▸ **What this task involves**: Please give the records below back in full, exactly as shown.

Saved data entries
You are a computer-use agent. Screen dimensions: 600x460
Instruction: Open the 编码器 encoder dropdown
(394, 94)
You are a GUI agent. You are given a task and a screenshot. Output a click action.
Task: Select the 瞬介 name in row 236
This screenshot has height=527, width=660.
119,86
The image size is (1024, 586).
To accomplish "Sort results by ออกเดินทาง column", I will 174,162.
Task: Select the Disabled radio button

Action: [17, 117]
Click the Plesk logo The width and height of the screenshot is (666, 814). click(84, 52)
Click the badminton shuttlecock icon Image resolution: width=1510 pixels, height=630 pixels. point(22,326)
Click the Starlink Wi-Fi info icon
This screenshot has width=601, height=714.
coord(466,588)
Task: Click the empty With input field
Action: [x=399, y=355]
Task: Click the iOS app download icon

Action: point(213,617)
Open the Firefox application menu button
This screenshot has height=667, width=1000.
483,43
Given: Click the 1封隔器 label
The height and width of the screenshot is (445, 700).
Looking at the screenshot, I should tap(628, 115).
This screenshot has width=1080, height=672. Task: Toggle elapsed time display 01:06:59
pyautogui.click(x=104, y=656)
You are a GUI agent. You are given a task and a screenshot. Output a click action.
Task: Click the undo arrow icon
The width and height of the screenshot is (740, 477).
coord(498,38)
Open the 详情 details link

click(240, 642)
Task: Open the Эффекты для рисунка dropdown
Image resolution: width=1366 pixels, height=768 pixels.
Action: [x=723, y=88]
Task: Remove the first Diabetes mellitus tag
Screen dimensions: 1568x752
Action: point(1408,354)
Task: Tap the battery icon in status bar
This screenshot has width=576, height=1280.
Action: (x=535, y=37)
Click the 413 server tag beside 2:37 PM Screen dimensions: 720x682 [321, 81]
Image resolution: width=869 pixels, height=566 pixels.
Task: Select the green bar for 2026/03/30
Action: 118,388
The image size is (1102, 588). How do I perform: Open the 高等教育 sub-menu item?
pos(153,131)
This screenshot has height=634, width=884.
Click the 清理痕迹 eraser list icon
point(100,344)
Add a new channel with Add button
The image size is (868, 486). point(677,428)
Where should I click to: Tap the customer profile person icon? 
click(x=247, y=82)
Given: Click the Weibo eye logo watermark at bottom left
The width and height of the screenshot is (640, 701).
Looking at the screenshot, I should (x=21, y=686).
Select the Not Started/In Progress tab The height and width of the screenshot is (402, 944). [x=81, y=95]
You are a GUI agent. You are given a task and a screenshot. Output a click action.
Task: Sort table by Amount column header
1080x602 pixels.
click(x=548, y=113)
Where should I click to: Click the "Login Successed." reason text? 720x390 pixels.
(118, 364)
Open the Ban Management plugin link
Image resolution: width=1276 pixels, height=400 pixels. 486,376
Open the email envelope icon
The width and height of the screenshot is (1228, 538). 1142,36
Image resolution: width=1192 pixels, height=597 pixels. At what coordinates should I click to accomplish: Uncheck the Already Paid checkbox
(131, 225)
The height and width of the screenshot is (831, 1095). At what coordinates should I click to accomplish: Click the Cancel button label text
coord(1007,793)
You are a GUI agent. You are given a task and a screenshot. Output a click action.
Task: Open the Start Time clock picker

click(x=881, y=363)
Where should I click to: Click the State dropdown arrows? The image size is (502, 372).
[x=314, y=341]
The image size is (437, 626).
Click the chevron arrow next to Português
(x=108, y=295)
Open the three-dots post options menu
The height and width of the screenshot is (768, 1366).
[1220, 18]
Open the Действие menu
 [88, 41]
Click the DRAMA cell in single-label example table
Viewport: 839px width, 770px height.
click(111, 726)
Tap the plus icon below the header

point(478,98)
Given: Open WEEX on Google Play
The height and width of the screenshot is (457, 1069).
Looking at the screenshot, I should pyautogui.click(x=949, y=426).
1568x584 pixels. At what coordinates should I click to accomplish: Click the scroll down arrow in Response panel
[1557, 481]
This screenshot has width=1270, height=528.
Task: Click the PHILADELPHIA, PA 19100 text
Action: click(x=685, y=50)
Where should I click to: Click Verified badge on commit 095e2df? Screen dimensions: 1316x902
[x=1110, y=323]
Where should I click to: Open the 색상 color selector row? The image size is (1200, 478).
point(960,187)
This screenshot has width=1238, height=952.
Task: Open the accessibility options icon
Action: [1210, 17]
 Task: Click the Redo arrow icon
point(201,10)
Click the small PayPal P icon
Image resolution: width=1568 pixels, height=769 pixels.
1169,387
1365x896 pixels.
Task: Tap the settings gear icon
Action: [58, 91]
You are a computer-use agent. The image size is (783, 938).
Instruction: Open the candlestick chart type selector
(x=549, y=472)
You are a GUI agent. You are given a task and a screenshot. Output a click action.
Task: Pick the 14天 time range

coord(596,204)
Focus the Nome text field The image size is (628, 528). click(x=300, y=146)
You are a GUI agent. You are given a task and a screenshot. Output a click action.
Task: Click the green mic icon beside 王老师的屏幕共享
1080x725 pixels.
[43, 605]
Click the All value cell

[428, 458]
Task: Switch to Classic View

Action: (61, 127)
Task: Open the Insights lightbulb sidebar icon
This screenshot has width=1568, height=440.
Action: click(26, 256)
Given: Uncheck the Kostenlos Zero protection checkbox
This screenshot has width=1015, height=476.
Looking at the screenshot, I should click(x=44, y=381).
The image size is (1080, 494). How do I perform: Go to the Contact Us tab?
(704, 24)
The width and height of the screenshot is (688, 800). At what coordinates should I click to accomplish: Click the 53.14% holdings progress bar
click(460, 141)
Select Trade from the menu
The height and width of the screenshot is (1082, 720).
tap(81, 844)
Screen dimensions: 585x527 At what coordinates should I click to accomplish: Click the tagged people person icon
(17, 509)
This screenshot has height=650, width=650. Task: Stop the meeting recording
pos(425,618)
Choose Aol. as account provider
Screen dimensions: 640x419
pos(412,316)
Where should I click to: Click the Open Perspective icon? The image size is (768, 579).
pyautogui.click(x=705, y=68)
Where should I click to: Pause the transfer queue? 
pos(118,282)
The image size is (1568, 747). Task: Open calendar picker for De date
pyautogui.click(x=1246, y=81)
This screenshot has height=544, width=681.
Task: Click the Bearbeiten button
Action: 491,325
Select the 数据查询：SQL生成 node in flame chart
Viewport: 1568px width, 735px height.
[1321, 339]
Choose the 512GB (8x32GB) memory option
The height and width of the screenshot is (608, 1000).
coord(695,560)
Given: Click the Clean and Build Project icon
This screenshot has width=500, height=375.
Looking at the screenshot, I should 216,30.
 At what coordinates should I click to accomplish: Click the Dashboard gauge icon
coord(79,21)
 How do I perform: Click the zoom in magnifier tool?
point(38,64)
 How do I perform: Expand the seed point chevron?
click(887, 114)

▸ **Solution to the problem**:
You are a computer-use agent. Screen dimensions: 600x460
Instruction: Open the 编码器 encoder dropdown
(394, 94)
You are a GUI agent. You are given a task and a screenshot. Output a click action.
Task: Select the 瞬介 name in row 236
This screenshot has height=527, width=660.
119,86
The image size is (1024, 586).
To accomplish "Sort results by ออกเดินทาง column", I will 174,162.
Task: Select the Disabled radio button

Action: [17, 117]
Click the Plesk logo The width and height of the screenshot is (666, 814). click(84, 52)
Click the badminton shuttlecock icon Image resolution: width=1510 pixels, height=630 pixels. point(22,326)
Click the Starlink Wi-Fi info icon
This screenshot has width=601, height=714.
coord(466,588)
Task: Click the empty With input field
Action: [x=399, y=355]
Task: Click the iOS app download icon

Action: point(213,617)
Open the Firefox application menu button
This screenshot has height=667, width=1000.
483,43
Given: Click the 1封隔器 label
The height and width of the screenshot is (445, 700).
Looking at the screenshot, I should tap(628, 115).
This screenshot has width=1080, height=672. Task: Toggle elapsed time display 01:06:59
pyautogui.click(x=104, y=656)
You are a GUI agent. You are given a task and a screenshot. Output a click action.
Task: Click the undo arrow icon
The width and height of the screenshot is (740, 477).
coord(498,38)
Open the 详情 details link

click(240, 642)
Task: Open the Эффекты для рисунка dropdown
Image resolution: width=1366 pixels, height=768 pixels.
Action: [x=723, y=88]
Task: Remove the first Diabetes mellitus tag
Screen dimensions: 1568x752
Action: point(1408,354)
Task: Tap the battery icon in status bar
This screenshot has width=576, height=1280.
Action: (x=535, y=37)
Click the 413 server tag beside 2:37 PM Screen dimensions: 720x682 [321, 81]
Image resolution: width=869 pixels, height=566 pixels.
Task: Select the green bar for 2026/03/30
Action: 118,388
The image size is (1102, 588). How do I perform: Open the 高等教育 sub-menu item?
pos(153,131)
This screenshot has height=634, width=884.
Click the 清理痕迹 eraser list icon
point(100,344)
Add a new channel with Add button
The image size is (868, 486). point(677,428)
Where should I click to: Tap the customer profile person icon? 
click(x=247, y=82)
Given: Click the Weibo eye logo watermark at bottom left
The width and height of the screenshot is (640, 701).
Looking at the screenshot, I should (x=21, y=686).
Select the Not Started/In Progress tab The height and width of the screenshot is (402, 944). [x=81, y=95]
You are a GUI agent. You are given a task and a screenshot. Output a click action.
Task: Sort table by Amount column header
1080x602 pixels.
click(x=548, y=113)
Where should I click to: Click the "Login Successed." reason text? 720x390 pixels.
(118, 364)
Open the Ban Management plugin link
Image resolution: width=1276 pixels, height=400 pixels. 486,376
Open the email envelope icon
The width and height of the screenshot is (1228, 538). 1142,36
Image resolution: width=1192 pixels, height=597 pixels. At what coordinates should I click to accomplish: Uncheck the Already Paid checkbox
(131, 225)
The height and width of the screenshot is (831, 1095). At what coordinates should I click to accomplish: Click the Cancel button label text
coord(1007,793)
You are a GUI agent. You are given a task and a screenshot. Output a click action.
Task: Open the Start Time clock picker

click(x=881, y=363)
Where should I click to: Click the State dropdown arrows? The image size is (502, 372).
[x=314, y=341]
The image size is (437, 626).
Click the chevron arrow next to Português
(x=108, y=295)
Open the three-dots post options menu
The height and width of the screenshot is (768, 1366).
[1220, 18]
Open the Действие menu
 [88, 41]
Click the DRAMA cell in single-label example table
Viewport: 839px width, 770px height.
click(111, 726)
Tap the plus icon below the header

point(478,98)
Given: Open WEEX on Google Play
The height and width of the screenshot is (457, 1069).
Looking at the screenshot, I should pyautogui.click(x=949, y=426).
1568x584 pixels. At what coordinates should I click to accomplish: Click the scroll down arrow in Response panel
[1557, 481]
This screenshot has width=1270, height=528.
Task: Click the PHILADELPHIA, PA 19100 text
Action: click(x=685, y=50)
Where should I click to: Click Verified badge on commit 095e2df? Screen dimensions: 1316x902
[x=1110, y=323]
Where should I click to: Open the 색상 color selector row? The image size is (1200, 478).
point(960,187)
This screenshot has width=1238, height=952.
Task: Open the accessibility options icon
Action: [1210, 17]
 Task: Click the Redo arrow icon
point(201,10)
Click the small PayPal P icon
Image resolution: width=1568 pixels, height=769 pixels.
1169,387
1365x896 pixels.
Task: Tap the settings gear icon
Action: [58, 91]
You are a computer-use agent. The image size is (783, 938).
Instruction: Open the candlestick chart type selector
(x=549, y=472)
You are a GUI agent. You are given a task and a screenshot. Output a click action.
Task: Pick the 14天 time range

coord(596,204)
Focus the Nome text field The image size is (628, 528). click(x=300, y=146)
You are a GUI agent. You are given a task and a screenshot. Output a click action.
Task: Click the green mic icon beside 王老师的屏幕共享
1080x725 pixels.
[43, 605]
Click the All value cell

[428, 458]
Task: Switch to Classic View

Action: (61, 127)
Task: Open the Insights lightbulb sidebar icon
This screenshot has width=1568, height=440.
Action: click(26, 256)
Given: Uncheck the Kostenlos Zero protection checkbox
This screenshot has width=1015, height=476.
Looking at the screenshot, I should click(x=44, y=381).
The image size is (1080, 494). How do I perform: Go to the Contact Us tab?
(704, 24)
The width and height of the screenshot is (688, 800). At what coordinates should I click to accomplish: Click the 53.14% holdings progress bar
click(460, 141)
Select Trade from the menu
The height and width of the screenshot is (1082, 720).
tap(81, 844)
Screen dimensions: 585x527 At what coordinates should I click to accomplish: Click the tagged people person icon
(17, 509)
This screenshot has height=650, width=650. Task: Stop the meeting recording
pos(425,618)
Choose Aol. as account provider
Screen dimensions: 640x419
pos(412,316)
Where should I click to: Click the Open Perspective icon? The image size is (768, 579).
pyautogui.click(x=705, y=68)
Where should I click to: Pause the transfer queue? 
pos(118,282)
The image size is (1568, 747). Task: Open calendar picker for De date
pyautogui.click(x=1246, y=81)
This screenshot has height=544, width=681.
Task: Click the Bearbeiten button
Action: 491,325
Select the 数据查询：SQL生成 node in flame chart
Viewport: 1568px width, 735px height.
[1321, 339]
Choose the 512GB (8x32GB) memory option
The height and width of the screenshot is (608, 1000).
coord(695,560)
Given: Click the Clean and Build Project icon
This screenshot has width=500, height=375.
Looking at the screenshot, I should 216,30.
 At what coordinates should I click to accomplish: Click the Dashboard gauge icon
coord(79,21)
 How do I perform: Click the zoom in magnifier tool?
point(38,64)
 How do I perform: Expand the seed point chevron?
click(887, 114)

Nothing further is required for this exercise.